**Texto de leitura**
• • • •
A EXPERIÊNCIA DA ORAÇÃO: ABRAÃO, MOISÉS, ESTHER, ANA
Dom Antonio de Assis
Bispo auxiliar de Belém do Pará (PA)
Neste ano no processo de preparação ao Ano Jubilar (2025)
fomos convidados a refletir sobre a oração. «Peço-vos que intensifiqueis a
vossa oração, a fim de nos prepararmos para viver bem este acontecimento de
graça e experimentar nele a força da esperança de Deus. […] Um ano dedicado a
redescobrir o grande valor e a necessidade absoluta da oração na vida pessoal,
na vida da Igreja e no mundo» (Francisco. Angelus, 21 de janeiro de
2024). Na Sagrada Escritura encontramos muitas referências sobre a experiência
da oração. Vale a pena refletir sobre alguns casos!
• • • •
**Trecho dos dados**

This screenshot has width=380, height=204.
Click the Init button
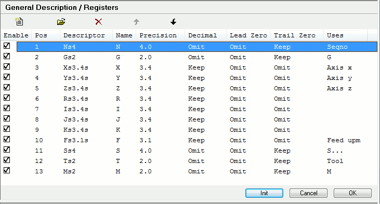[x=264, y=193]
• • • •
**Tarefas**
**a)** Quais personagens bíblicos o título do texto sobre a oração cita?
**b)** Dê continuidade ao texto sobre a oração a partir da frase final, "Vale a pena refletir sobre alguns casos!".

**Respostas às tarefas**
**a)** Abraão, Moisés, Esther e Ana.

**b)**
A oração de Abraão: súplica pela Misericórdia
A primeira referência de oração na Bíblia aparece no quarto
capítulo do livro do Gênesis, mas não tem conteúdo. Diz o autor sagrado que
Enós, filho de Set e neto de Adão e Eva, “foi o primeiro a invocar o nome de
Javé” (Gn 4,26). Apesar de ser apresentado como um homem justo, obediente,
íntegro e bondoso diante da sua geração não menciona oração de Noé (cf. Gn
6,9.22). A primeira oração explícita é feita por Melquisedec, rei de Salém e
sacerdote do Deus Altíssimo, ao apresentar e abençoar a oferta do pão e do
vinho a Abrão, dizendo: «Bendito seja Abrão pelo Deus Altíssimo, que criou o
céu e a terra; e bendito seja o Deus Altíssimo, que entregou os inimigos a
você» (Gn 14,19-20). É uma oração de louvor a Deus Criador e fonte das
vitórias. Em seguida encontramos a breve oração de Agar, serva de Sara, que ao
engravidar invocou o nome de Javé dizendo: “Tu és o Deus-que-me-vê, pois eu vi
Aquele-que-me-vê» (Gn 16,14). Agar reconhece a Deus como aquele que vê os
humilhados!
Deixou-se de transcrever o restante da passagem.